Value stocks are companies that are trading at a discount in the market relative to its future earnings potential. Typically these companies have had a series of problems, which has caused them to fall out of favor. The trick in selecting these stocks is to identify those whose problems were temporary, the core fundamentals of the company remain strong and the negative situation is turning around.

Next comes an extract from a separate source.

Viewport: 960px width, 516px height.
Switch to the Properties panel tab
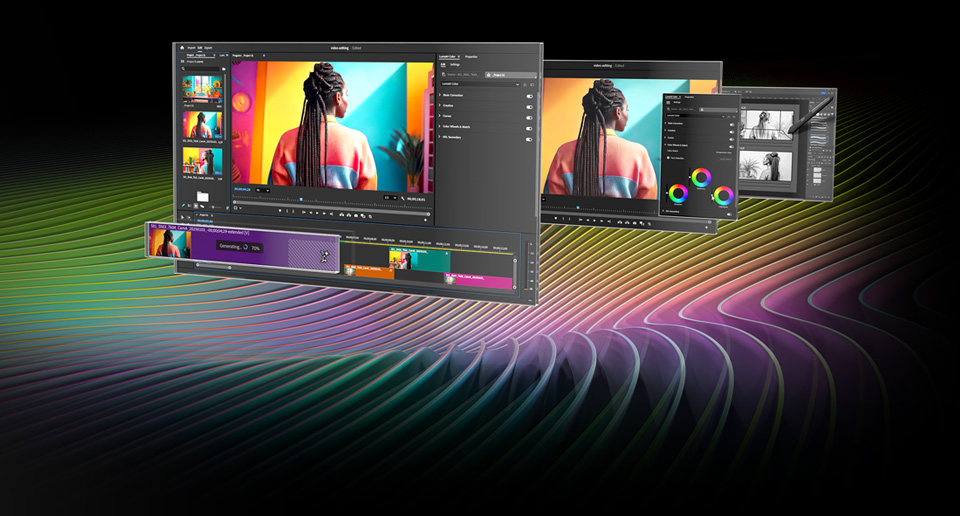point(471,57)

In order to qualify as a Value stock the company needs to have the following characteristics:

  • Price to earnings ratio (P/E) ratio well below that of the market.
  • The total assets of the company exceed $50,000,000
  • The price is less than 4 times the book value.
  • The current ratio is greater than 1.
  • The price to cash flow is less than 12.
  • The percentage of long term debt is less than 25% of the companies capitalization.
  • The price to trailing twelve months sales per share is less than 6.

CANSLIM Stocks

Developed by William O'Neil of Investor's Business Daily, CANSLIM is a method of screening for stocks based on the folllowing seven characteristics. It should be noted that typically, only 2% of the database will qualify as buy candidates using these screening applications. Also, when the Market Edge "Market Posture" is bearish, there will not be any selections since the M part of the formula requires a favorable market environment.

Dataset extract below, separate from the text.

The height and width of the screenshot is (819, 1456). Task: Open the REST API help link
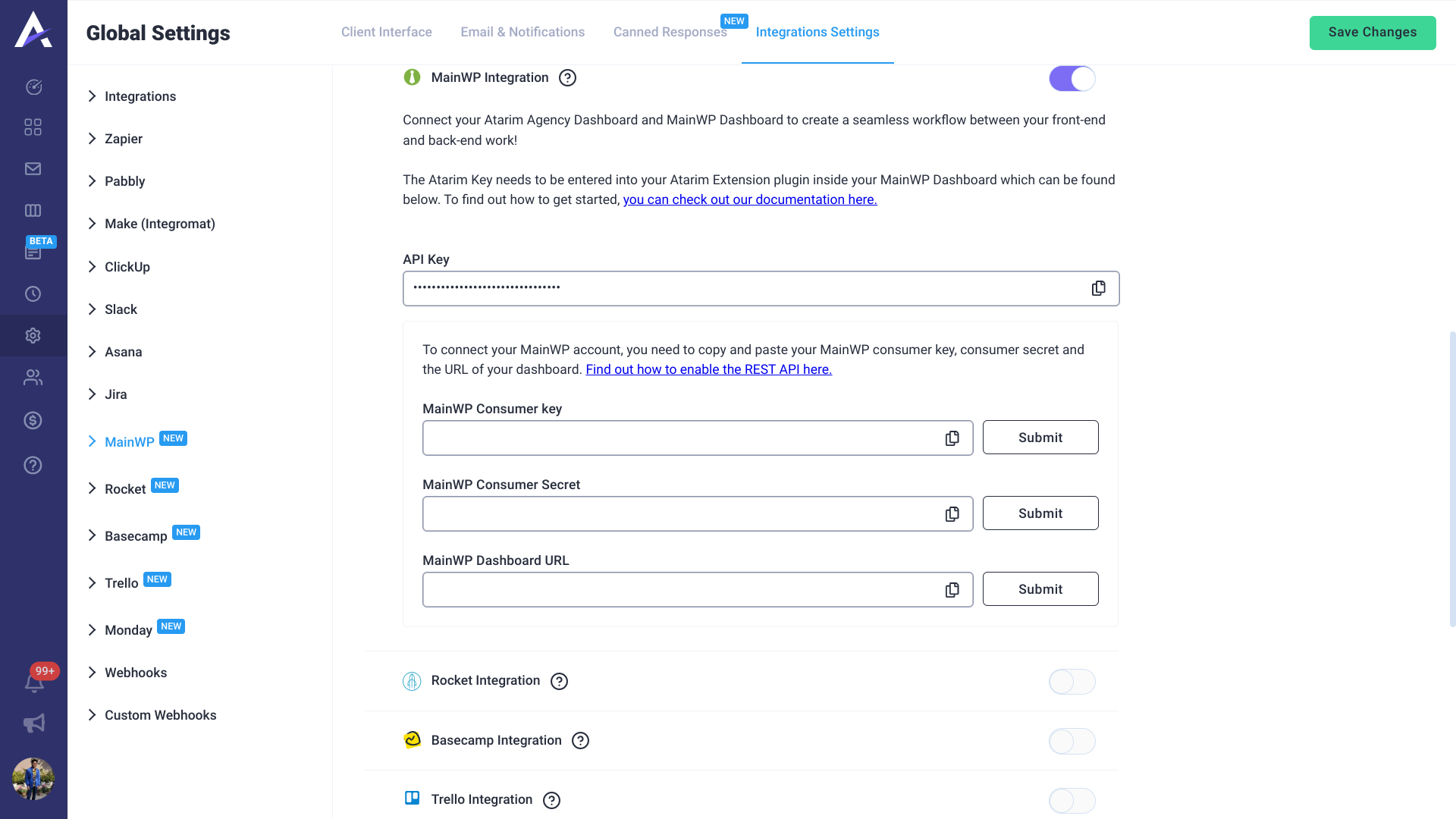(708, 369)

In order to qualify as a CANSLIM stock the company needs to have the following characteristics:

  • C=Current Earnings: Quarterly earnings per share are up 25% or more.
  • A=Annual Earnings: Five year average compounded earnings growth rate is greater that 24%.
  • N=New Highs: The stock is within 15% of making a new 52-week high and is breaking out of a period of consolodation.
  • S=Shares Outstanding: The number of shares outstanding is less than 50 million shares and there has been a recent increase in trading volume.
  • L=Leading Stocks: The company is a market leader reflected by a Relative Strength Value (RSV) of 80 or higher.A RSV of 80 means that the stock outperformed 80% of all other stocks in the data base during the past year.
  • I=Institutional Ownership: Institutional sponsorship should be minimal but there should be at least one major institution with a sizeable position in the stock.
  • M=Market Conditions: The Market Edge "Market Posture" should be Bullish.During periods when the posture is bearish, there will not be any selections.

Short Sale Candidates

Short Sale Candidates are former Momentum stocks whose earnings have stopped growing at an increasingly higher rate. Investing in momentum stocks is risky since when the momentum reverses the stock's price can plummet very rapidly. Momentum stocks are great on the way up but once they disappoint they can become good short sale candidates.

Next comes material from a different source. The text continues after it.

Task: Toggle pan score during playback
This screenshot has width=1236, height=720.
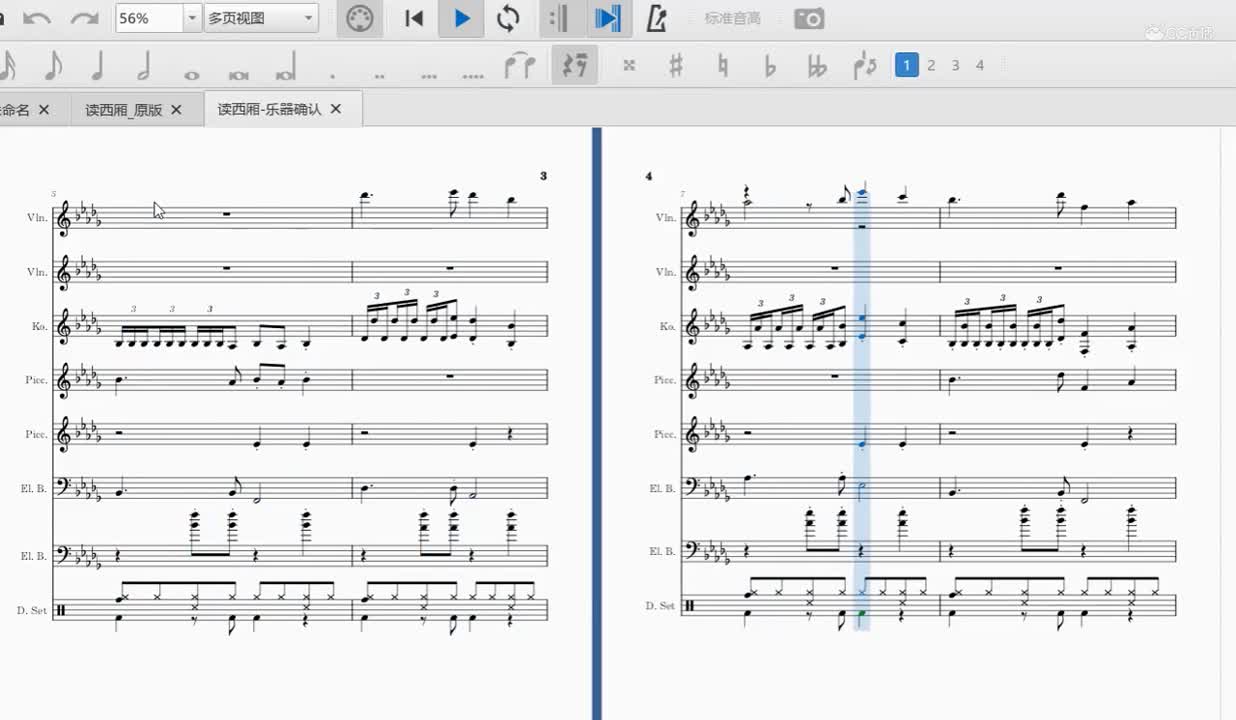Action: click(x=606, y=19)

In order to qualify as a Short Sale Candidate the company needs to have the following characteristics:

  • The EPS (earnings per share) growth rate for the current quarter is less than the trailing twelve month (TTM) EPS growth rate.
  • The TTM EPS growth rate is less than the TTM SPS growth rate.
  • The price/earnings growth rate (PEG Ratio) is greater than 1.

Bottom Fishing

A Bottom Fishing approach is designed to identify stocks that have been beaten down for whatever reason and are trading at or close to their 52-week low.This can be a dangerous strategy since statistics show that the majority of stocks that are making new 52-week lows continue to make new lows as the company's troubles become apparent to the street. The ideal situation is to isolate stocks whose fundamentals are improving, are trading near their lows but have been under accumulation for a period of time as the smart money crowd establishes positions in anticipation of a

In order to qualify as a Bottom Fishing stock the company needs to have the following characteristics:

  • The Close is above 10.
  • The Close is within 20% of its 52-week low.
  • The current ratio is greater than 1.